───── SOURCE ─────

Code Safari: Threading Ruby

During the week I had a problem: given a list of possible URLs, which ones are real? Seemed like a perfect job for a computer to solve. I reached into my Ruby toolbox, and found a couple of neat tricks along the way. In this week’s code safari we’ll be doing something slightly different—rather than investigating a popular gem, we will be discovering the Ruby standard library itself.

There are a few distinct parts to the URL problem. The first and most obvious is being able to tell whether a URL is active. I didn’t need to be 100% thorough, so I went with the simplest option—try to fetch something from the URL and see what happens. If no exception is raised, it is probably OK. Ruby has a few methods in the standard library for fetching content from URLs. Net/HTTP is the most common and flexible, but for simple cases I prefer open-uri, which sits on top of Net/HTTP and provides a really simple interface, especially for this problem:

require 'open-uri'

def link_valid?(url)
  open(url)
  true
rescue
  false
end

Note here that you can use a rescue block on a method, rather than having to open up a begin block. This is a neat trick that can tidy up your code by an indentation level. I have also used an open rescue (not specifying which exceptions to catch) which is usually bad form; you should be explicit about which errors you expect. In this case however, there are so many different possible exceptions that are poorly documented—such as SocketError, ArgumentError, and errors from the Errno family—and given we are only covering one single Ruby call, a blanket rescue will be sufficient for now.

───── INFORMATION SUPPLIED ─────

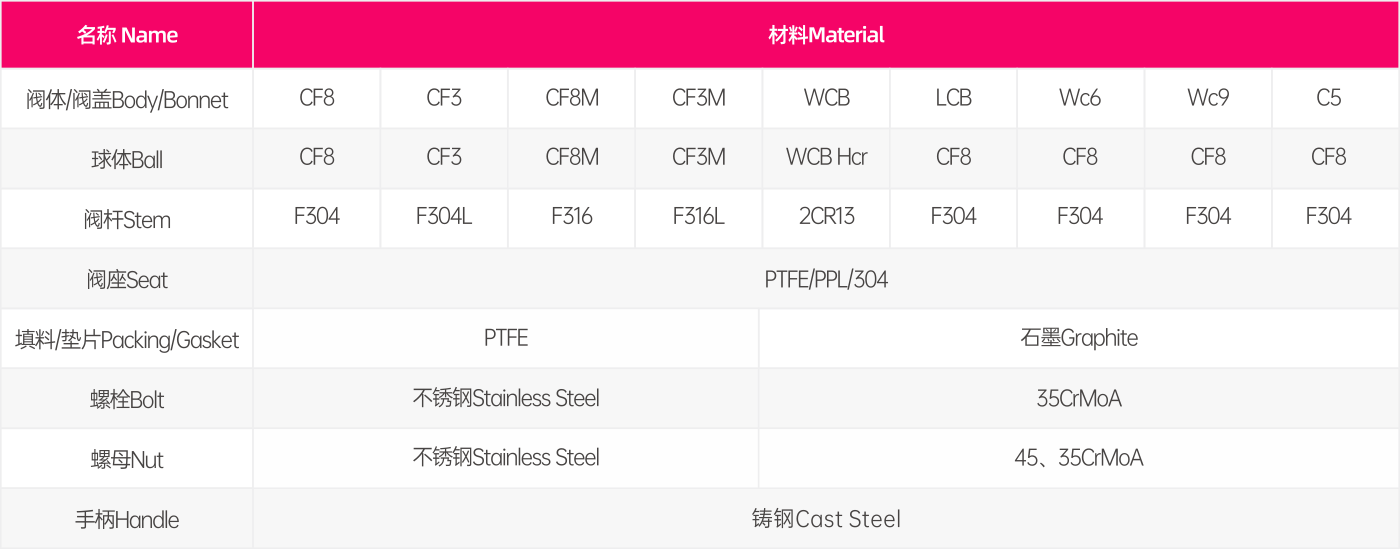This screenshot has height=549, width=1400.
Task: Click the 名称 Name header cell
Action: click(x=127, y=35)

─────

EXERCISE OBJECTIVE: Give a continuation of the Ruby article on checking which URLs are real, starting after its last paragraph.

THE REPLY:
Now that we have a method for checking link validity, let’s throw some data against it.

urls = %w(
  http://www.sitepoint.com
  http://xaviershay.com
  http://twitter.com
  not_a_link
  http://bogus.bogus
)
 
invalid_links = urls.reject {|x| link_valid?(x) }
 
puts invalid_links

As expected, this code prints out the last two fake URLs.

Progress Please

That would be the end of the story, except it took a fair while to check each link, and there were no progress updates along the way. For five URLs this might be fine, but my list was thousands long. How did I know the program hadn’t just hung? It would be easy to just throw a puts inside the reject block, but that’s not very flexible. Let’s move the code into a method that gives us some room to move and play around with this code.

def validate_urls(urls)
  urls.each do |url|
    yield url, link_valid?(url)
  end
end
&nbsp;
validate_urls(urls) do |url, valid|
  puts "#{url} was #{valid ? "valid" : "invalid"}"
end

We now get updates as each URL is checked.

More Speed

This is nice, but we haven’t solved the underlying problem. We have just made visible how slow this code is. The main problem is that a URL may take a while to open for any number of reasons, be it DNS resolution, the server running slow, or just a slow internet. Since we are processing the URLs sequentially, while we are waiting for one URL we can’t do any other work and our code just sits there idle. Since each URL check is independent of any of the other checks, this is a perfect case for parallelization, or checking more than one link at the same time. There are a few techniques for doing this kind of thing (I covered a Fiber-based approach a few weeks back), but the simplest in this case is to use Thread.

If you are really interested in Ruby concurrency or going to use it heavily, it is worth reading up on how your version of Ruby implements its threading model since there are some important caveats and differences between implementations. For this casual usage though it is sufficient to know simply that they allow us to do more than one thing at the same time.

Our first iteration looks like this:

def validate_urls(urls)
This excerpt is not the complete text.